--- Extract ---
----
Benjamin Buchloh similarly argues that artists’ appropriation of marketing and consumer techniques effectively comes across as an affirmation of capitalism, because “even the mere thought and the slightest gesture of opposition appear dwarfed and ludicrous in the face of the totalitarian control and domination by spectacle” (Buchloh, 2000, pp. xxi-xxii). The corporate appropriation of art and the collusion between art and business has been thematised in public discussions and artists’ critiques alike. Despite these developments, the art world seems to continue ever more productively with business as usual.

Interest and ambition

What does the artist want besides subsistence? Is the artist’s final goal money? If not, what is it? Love? Fame (i.e. temporary notoriety)? Immortality? (Art Workers’ Coalition, 1969)

Artistic ambition is usually framed as a professional anxiety, but competitiveness and competitions do not sit comfortably in a field that promotes the singularity of its products. Professional agendas drive artistic practice; but they also establish the fundamental values of art because they are affirmed daily in practice. In his essay Money, Disembodied Art, and the Turing Test for Aesthetics (1997), Julian Stallabrass surveys contemporary art: “a vista at once chaotic and strangely uniform” with a feeling that art is currently in a great deal of trouble:

…high culture appears to have pulled up at a dead end, though somehow artists still carry on making things […] culture is stripped of the narrative of modernism, of the promise of a happy ending, and when even the liberatory promise of postmodernism has declined into market-niche relativism, it is hard to know how, where or indeed why to proceed. (Stallabrass, 1997, p. 70)

For Stallabrass, one of the valid responses to this situation is “an ethical philistinism” in the form of “a principled refusal of culture” (Stallabrass, 1997, p. 69). The art world is at once a fascinating scene of rich diversity and a tightly structured, predictable and impenetrable procession of exhibitions, distinctions and prices. Since 2008, Beaconsfield Gallery and City & Guilds Art School in London have organised a series of discussions titled Art & Compromise in order to address the various forms of compromise that enter into art practice, as well as the “criteria that might be used to condemn or commend these effects”, the following blurb provides a background to the aims of this series:

The 20th century concept of the artist as a politically alienated idealist has undergone significant shifts in recent years. Is there any form of moral obligation still within art’s purpose? What price integrity? Can the negotiations of compromise be catalysts for creative invention? (Beaconsfield, 2011)

This conception of the artist as a “politically alienated idealist” is completely outdated, eclipsed by the increased professionalisation of art practice. The questions facing artists today do not revolve around the ambiguous demand of a “moral obligation”, which is incompatible with the clearly political character of the autonomy of art. Whereas art continues to be defined by the concept of autonomy, the “political” turn in art,[2] suggests that we are moving into a more social conception of art. Socially-engaged practices nevertheless take place within a field circumscribed by the autonomy of art. Current debates about political art or aesthetic politics do not take the politics of art into account. How can artists address social politics when the politics of the art field remain opaque? Taking professional, aesthetic, institutional, social and political factors into account, this thesis provides a philosophical and practical investigation of the possibilities for critical autonomy in art practice.

It is increasingly untenable for artists to produce art in apparent ignorance of the art institution’s constraining grip. Every attempt to address this problem takes the form of rhetorical critique that remains dependent on the context of the institution. Institutional critique has shown the limits of self-reflexivity and self-critique. This paradox is especially pronounced within neo-liberal economies, as art institutions become increasingly possessive of art, its representation and the discourse that surrounds it.
----
--- Data segment ---
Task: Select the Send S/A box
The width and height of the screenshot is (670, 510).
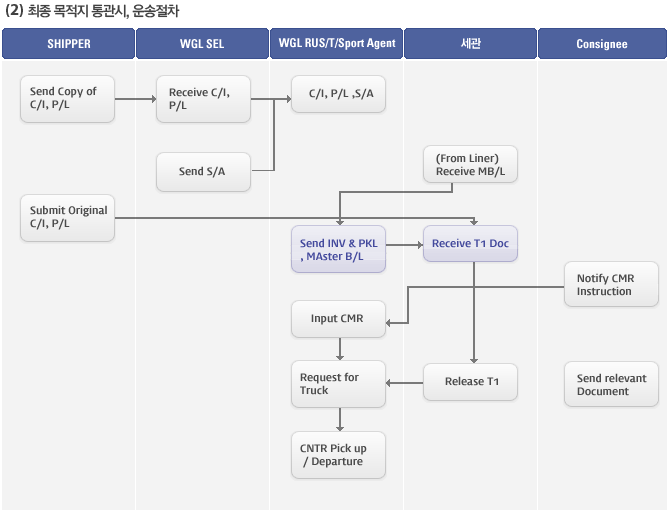Action: (203, 172)
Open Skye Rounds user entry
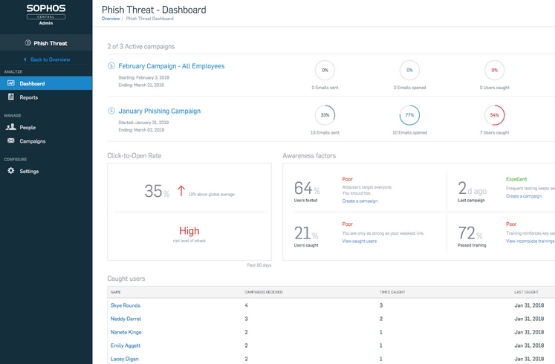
----
Continue the excerpt on artists' ambition and the autonomy of art, starting right after its final sentence.

--- Answer for this exercise ---
Hopeful artists who appeal for entry at the gate of the art world have an idealised view of what such inclusion actually involves and brings with it: superficial and instrumentalised relationships, degrading negotiations with dealers and curators, resentment from other artists. The main problem however, is that the work of art itself is always secondary to the more important issues at stake in the professional art world: sales, exposure, competition, publicity and networking. This state of affairs redefines the notion of “ambition” for artists, prioritising professional anxiety above the formal, political or aesthetic intentions of the practice. This situation makes artists feel both impotent and confused because the artwork is unable to transcend the institutional context and assert its own conditions of possibility. It is almost impossible to express one’s disagreement or to challenge this state of affairs from within the institution. The institutional context surpasses any effort by the work of art to self-consciously acknowledge or challenge the conventions of the art world effectively without being subsumed once again into the category of “art”.

There is a recent surge to produce art that intervenes in the real space of everyday experience. Dematerialised and ephemeral event-like works of art proliferate in museums, galleries and virtual spaces. Art institutions however convert this concept of “free” space into one more reified commodity. The 2010 open call for proposals titled Nomadic devices loom around the museum for two projects in public spaces of Mataró and Vic in Spain,[3] was conceived as a research project “on the construction of mobile devices as elements of an expanded concept of the Museum or going as far as being an alternative to it” (Idensitat, 2011). The project aimed to reflect on:

…those projects which, circulating in the public space, challenge the conventional notion of the Museum and reformulate instead the functions of the exhibition display as a nomadic platform nurturing direct and self-managed participation, development of social research and dissemination of educational experiences. (Idensitat, 2011)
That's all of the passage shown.